Повернувшись к подбежавшей маме, успокаивает:
- Ничего страшного, это Мишка по ошибке на стартер нажал.
Усевшись на бордюр у подъезда, я наблюдаю, как взрослые выносят из квартиры наш скарб.
Заводская пятиэтажка, где мы живем вот уж четыре года, еще совсем новая. Но что-то там построили неправильно, и в стенах первых этажей стали появляться и расти трещины. В них уже можно легко видеть и слышать, что делают соседи.
В общем, как объяснил папа, заводуправление решило временно отселить жильцов первого этажа, а здание отремонтировать.
Мы переезжаем в малосемейное общежитие "на Пороховые", где нам выделили две комнаты. "Пороховые" – так называют горожане район, где во времена гражданской войны располагались пороховые склады. Сейчас от складов остался только полуразрушенный барак.
Угрюмый коридор нашего временного жилья впечатляет своей неряшливостью. Висящее на облупленной стене оцинкованное корыто, старый-престарый немецкий велосипед без цепи и педали, кованый сундук в углу. Потолок венчает заросшая паутиной, тускло светящая лампочка. И это после нашей маленькой, уютной отдельной квартирки - "однушки", днем расцвеченной солнечными зайчиками от стекол проезжающих по дороге машин.
Зато этот общий коридор такой длинный и широкий, что по нему вполне можно кататься на велосипеде.

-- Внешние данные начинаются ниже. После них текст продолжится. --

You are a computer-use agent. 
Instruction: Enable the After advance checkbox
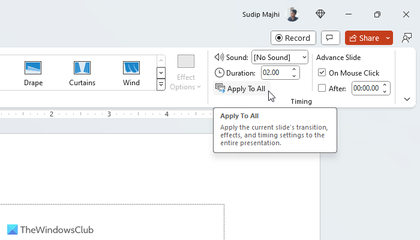point(322,88)
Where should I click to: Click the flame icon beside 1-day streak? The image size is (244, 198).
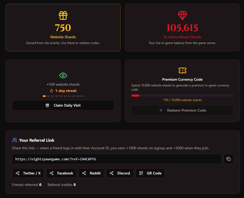[52, 91]
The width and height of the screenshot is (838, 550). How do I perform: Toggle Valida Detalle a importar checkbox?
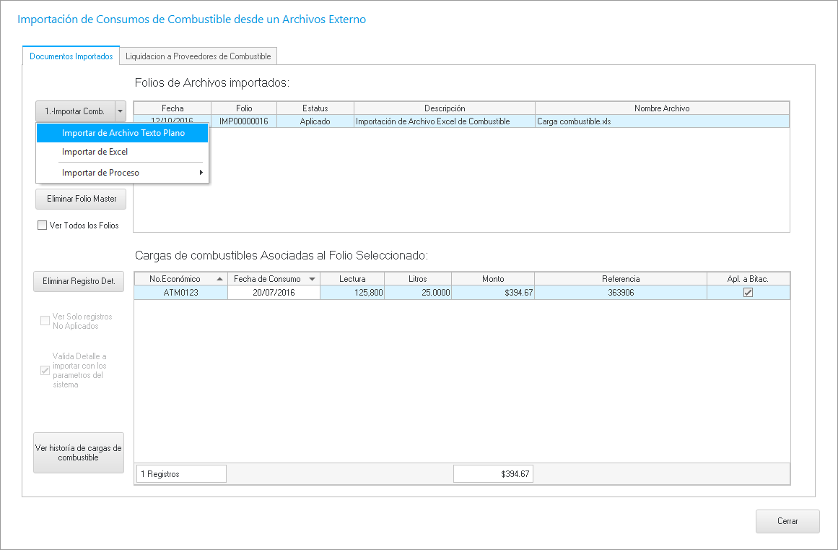point(45,371)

И соседей не так много. Мы заняли две угловые комнаты, одну из них наполовину заполнив нераспакованными чемоданами и узлами. В комнате напротив живет милиционер – татарин с женой – продавщицей ближайшей бакалеи. Папа сразу нашел с ними общий язык, заговорив по-татарски. В комнате, примыкающей к общей кухне, живут мой новый друг Сашка, тоже первоклассник, с мамой. С соседями из еще одной комнаты я пока что не познакомился. Как поведал мне вездесущий Сашка, там живет военный летчик с семьей. Он редко приезжает, а вот его жена и дочка (ее Сашка назвал "вредина") даже когда дома, выходят редко.
Кажется, мы только-только переехали, а уже и неделя прошла.

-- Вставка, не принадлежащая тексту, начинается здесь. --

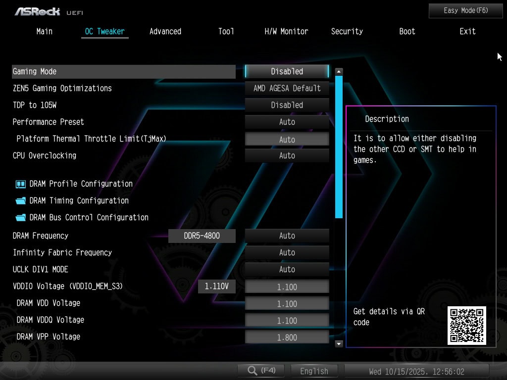Change UCLK DIV1 MODE Auto value
Viewport: 507px width, 380px height.
click(287, 269)
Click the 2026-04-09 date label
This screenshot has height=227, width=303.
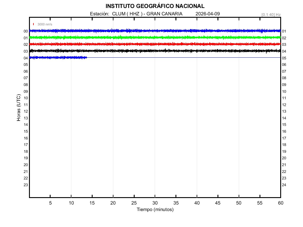pyautogui.click(x=208, y=14)
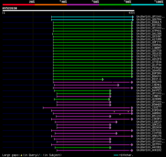Click the cyan ~100% identity legend segment
166x157 pixels.
point(147,4)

Нет, правда, хорошо всё-таки жить в коммуналке. Весело. Тётя Фая, продавщица из "Бакалеи", каждый день приносит с работы всякие вкусности и угощает меня конфетами и сливовым джемом. Дядя Равиль, ее муж - милиционер, по вечерам чистит у себя в комнате настоящий пистолет . Один раз он даже разрешил мне подержать кобуру, правда пустую. Мама Сашки оказалась такая смешливая, что смех ее можно услышать даже из самой дальней комнаты. Когда мы с моим новым другом начинаем очередную потасовку, она небольно бьет нас по попам вафельным полотенцем, а Сашку запирает ненадолго в комнате.
Мне тоже приходится терпеть родительский гнет - ежедневно с 6 до 8 вечера. Моя мама очень много внимания уделяет моим школьным успехам. Если читаю я хорошо и много, то пишу еще с ошибками, да и по арифметике пока только "четверка с минусом". Поэтому к приходу с работы мамы я уже должен показать ей сделанные уроки. Сразу после ужина начинается тщательная проверка домашнего задания, потом получасовой диктант, урок чистописания и три – четыре задачки по арифметике из предыдущей и последующих школьных тем. И только когда я сделаю всё – всё без ошибок и помарок – наступает свобода.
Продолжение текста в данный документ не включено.